I have to begin by following the author's strongly expressed view that the term “Native American” should not be applied to “American Indians” - it appears on page 6 of his preface. He makes plain that he was born in America (that is, the United States) therefore he is a Native American. Unfortunately he chooses to ignore that American Indians have nothing to do with India, or the East Indies – that was fifteenth century Spain's lack of geographical knowledge. Never mind, it's a minor point.
As I read through the book I came to feel that this was an author who had formed a hypothesis, did his research, and then cherry picked from the results to back it up. For instance he concentrates on the Plains tribes. The Cherokee, Creeks, Choctaws, Seminoles, Iroquois, and many others receive very little attention. Why? This is supposed to be “An Economic History of American Indians.” Perhaps the eastern tribes failed to fit in to the author's economic and political theory and were therefore best ignored.
His views on the Bureau of Indian Affairs point towards an intense dislike of any government influence from Washington. Big Government, FDR and the New Deal seem not to be subjects to mention with any degree of approval. In fact the Bureau of Indian Affairs is depicted as an organisation of self-seeking civil servants with a main intent of securing their jobs and salaries and doing little of value to help the Indians. Similarly the Indian Reorganization Act of 1934 was little more than a plan to create a further bureaucratic level of political control by establishing constitutions for tribes based on the American constitution.
He points out that life for the Indians was never lived in some sort of Arcadia with the Indians as the careful custodians of the environment. However, he goes on to jump from there to insisting that they were in fact proto-capitalists with a strong sense of personal property and property rights. It is never clear how he achieves this given the difficulty of reconstructing the society of a pre-literate culture. The only evidence he seems to use are the observations of mainly nineteenth and early twentieth century European and white American travellers and academics, and to assume that post Civil War Indian society can be used as a measure of earlier times seems confusing. The European and later white American invasions of First Nation lands so altered that society as to surely make comparisons invalid.
During his discussion of the effect the introduction of the horse had on Indian culture, especially economic culture, he insists on including the idea that the destruction of the buffalo herds was the result of over hunting by the Indians.

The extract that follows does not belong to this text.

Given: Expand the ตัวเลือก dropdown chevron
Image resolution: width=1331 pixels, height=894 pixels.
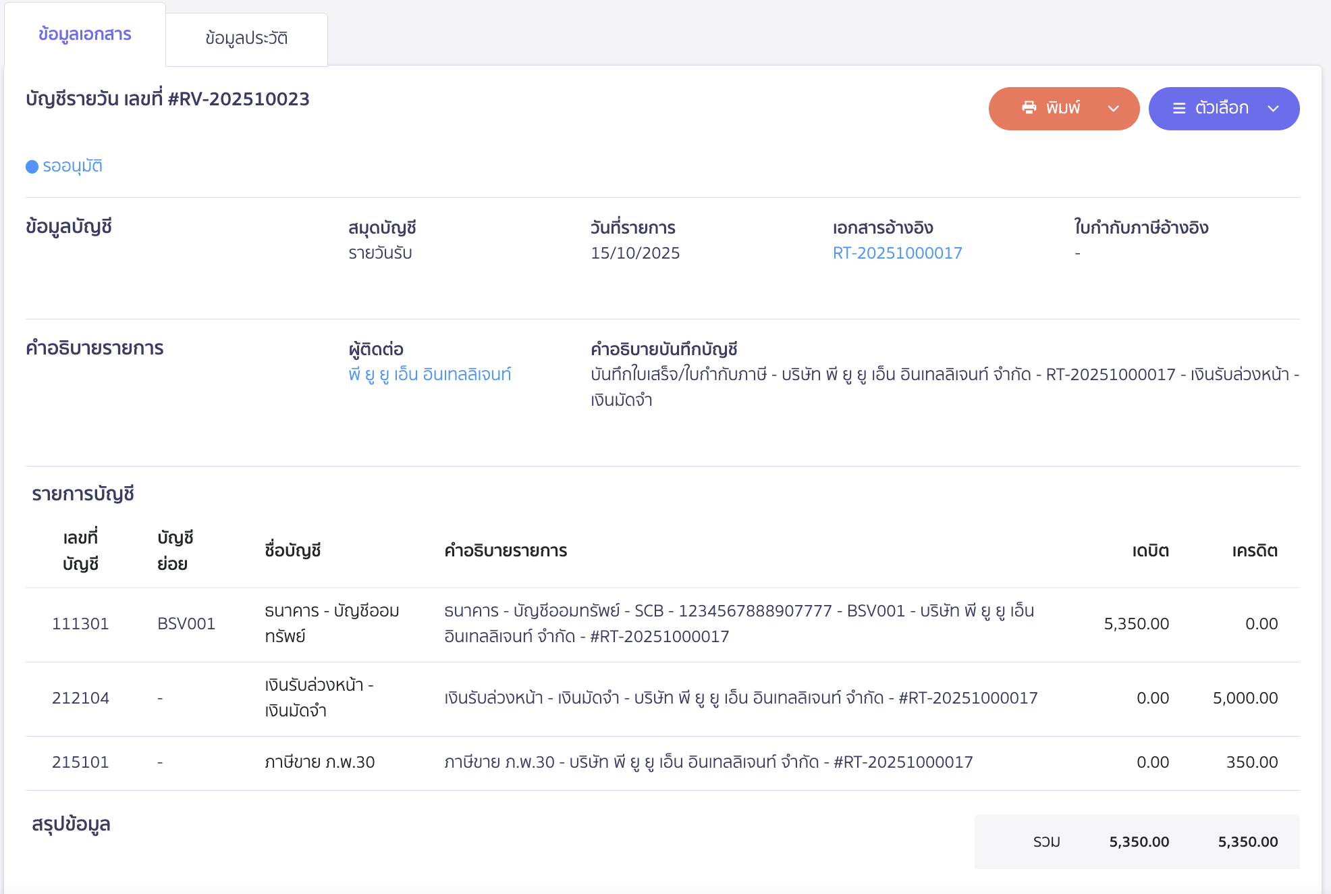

The need of railway companies and the American government to have huge migrating herds removed so as to facilitate economic trans-continental travel and goods shipment, and the need for the government to eradicate the Plains Indians' chief protein food supply and force them on to reservations do not receive even a consideration. It is something of an absence from an economic history.
On the whole I felt that as a history it stumbles for lack of an unbiased opinion. Whether it works as a politico-economic polemic depends on whether you sit on the right or the left side of the fence.